### INPUT RECORDS
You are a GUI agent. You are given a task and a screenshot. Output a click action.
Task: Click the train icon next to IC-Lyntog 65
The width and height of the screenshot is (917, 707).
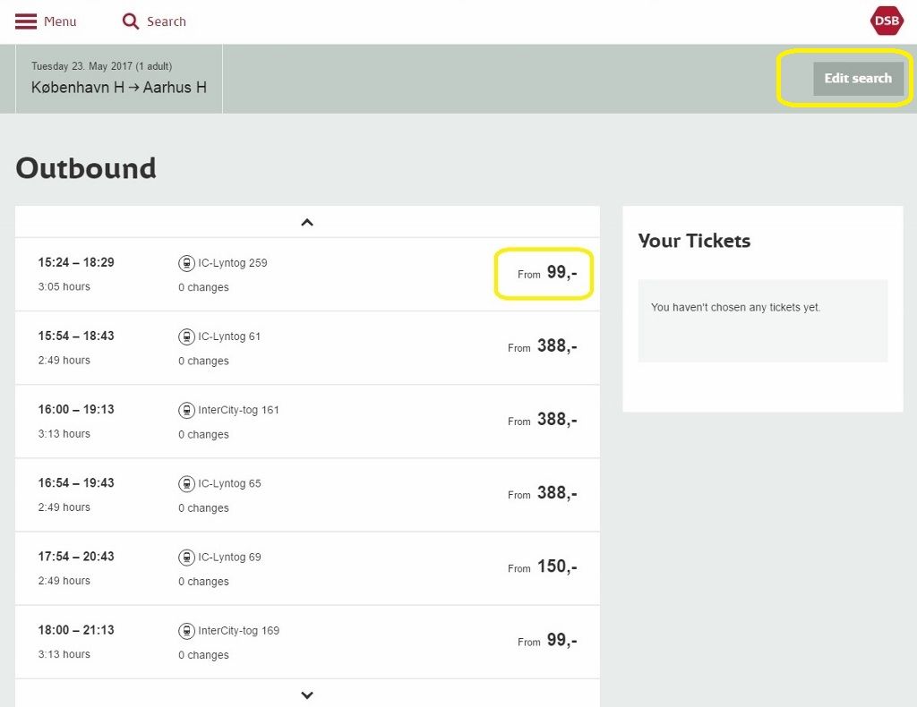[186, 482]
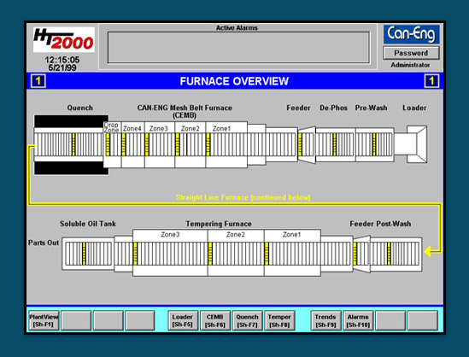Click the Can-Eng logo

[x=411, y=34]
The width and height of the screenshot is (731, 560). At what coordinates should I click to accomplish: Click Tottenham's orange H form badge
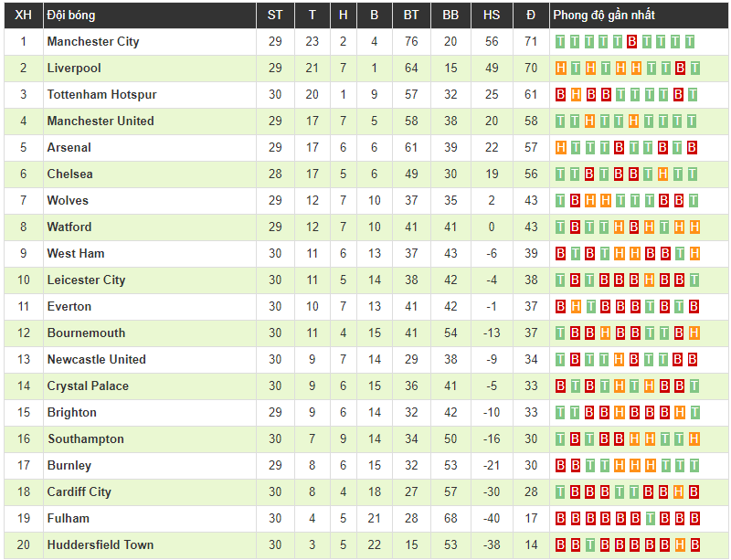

### WHAT TO PRODUCE
Output, exactly and only, the lines beginning with the one that contains "Task: Click the" and ending at the last line of the records above. Drop the pictures.

### OUTPUT OF THE EXERCISE
Task: Click the train icon next to IC-Lyntog 65
The width and height of the screenshot is (917, 707).
[186, 482]
Click the Can-Eng logo

[x=411, y=34]
The width and height of the screenshot is (731, 560). At what coordinates should I click to accomplish: Click Tottenham's orange H form badge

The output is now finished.